● **EXERCISE DESCRIPTION**: Only the lines from the one bearing "Supplementary PDF (120, 1518)" through the end of the entries should be output, exactly as they stand, and pictures should be skipped.

(INPUT RECORDS Opens)

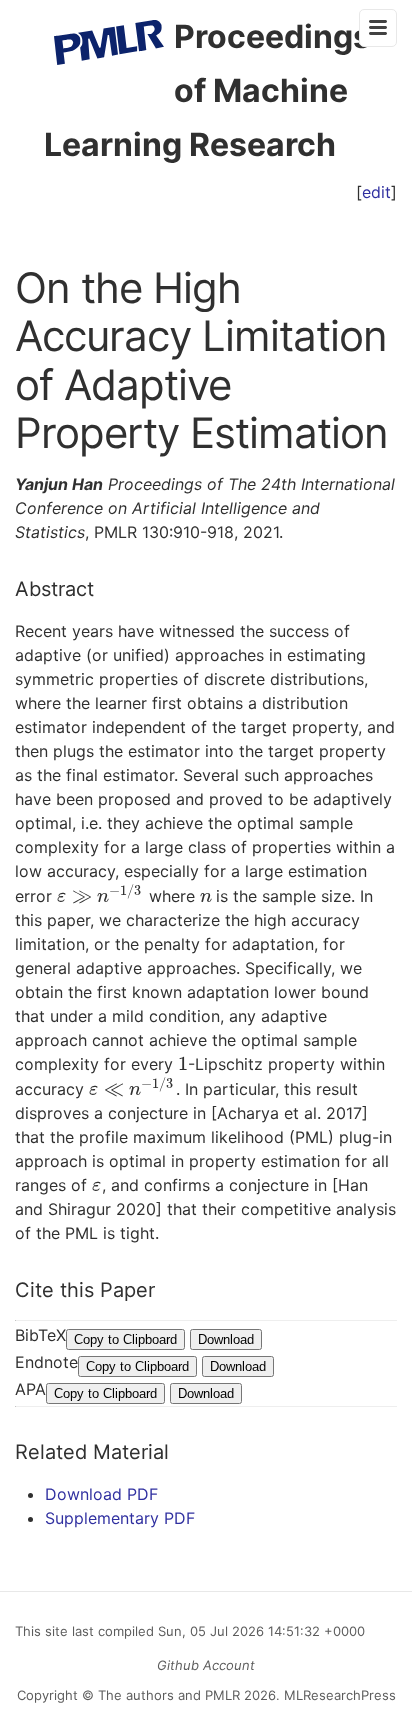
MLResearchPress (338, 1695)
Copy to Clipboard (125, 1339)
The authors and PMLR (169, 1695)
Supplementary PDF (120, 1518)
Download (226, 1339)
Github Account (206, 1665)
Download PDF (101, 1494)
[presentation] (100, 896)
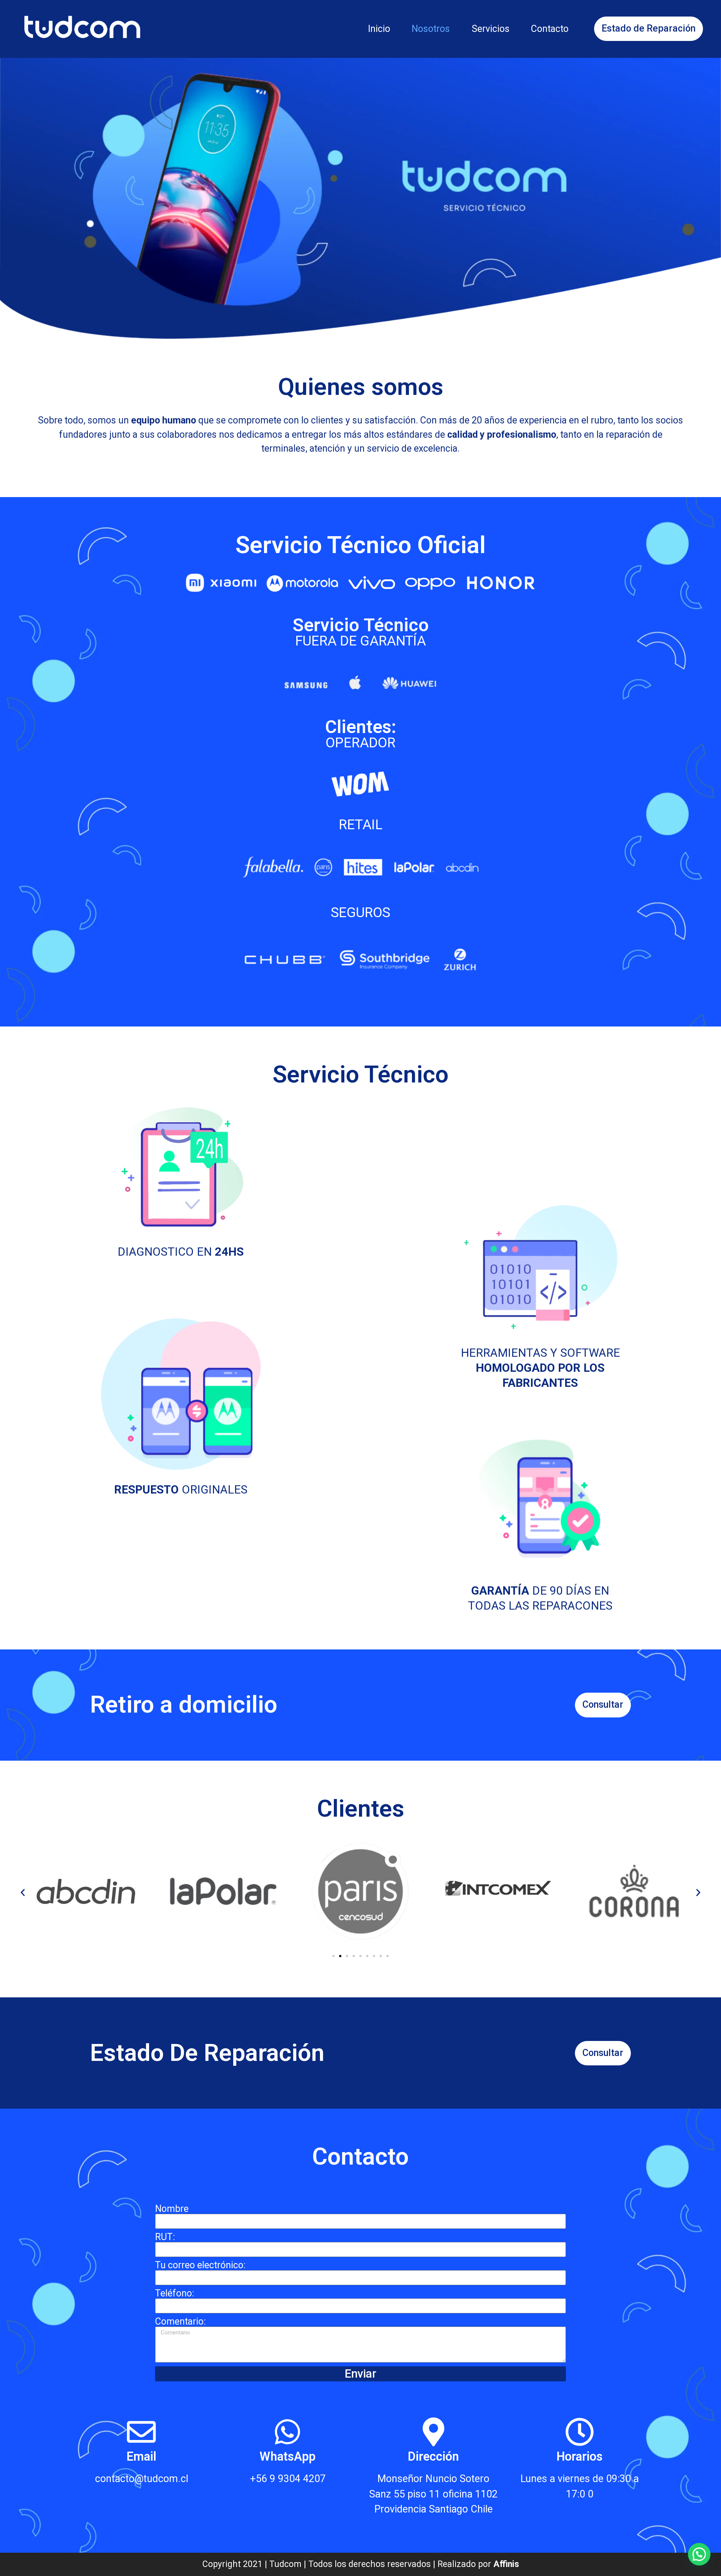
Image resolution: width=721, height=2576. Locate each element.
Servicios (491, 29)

(INPUT RECORDS Closes)

● **SOLUTION TO THIS EXERCISE**:
Supplementary PDF (120, 1518)
Download (226, 1339)
Github Account (206, 1665)
Download PDF (101, 1494)
[presentation] (100, 896)
Image resolution: width=721, height=2576. Locate each element.
Servicios (491, 29)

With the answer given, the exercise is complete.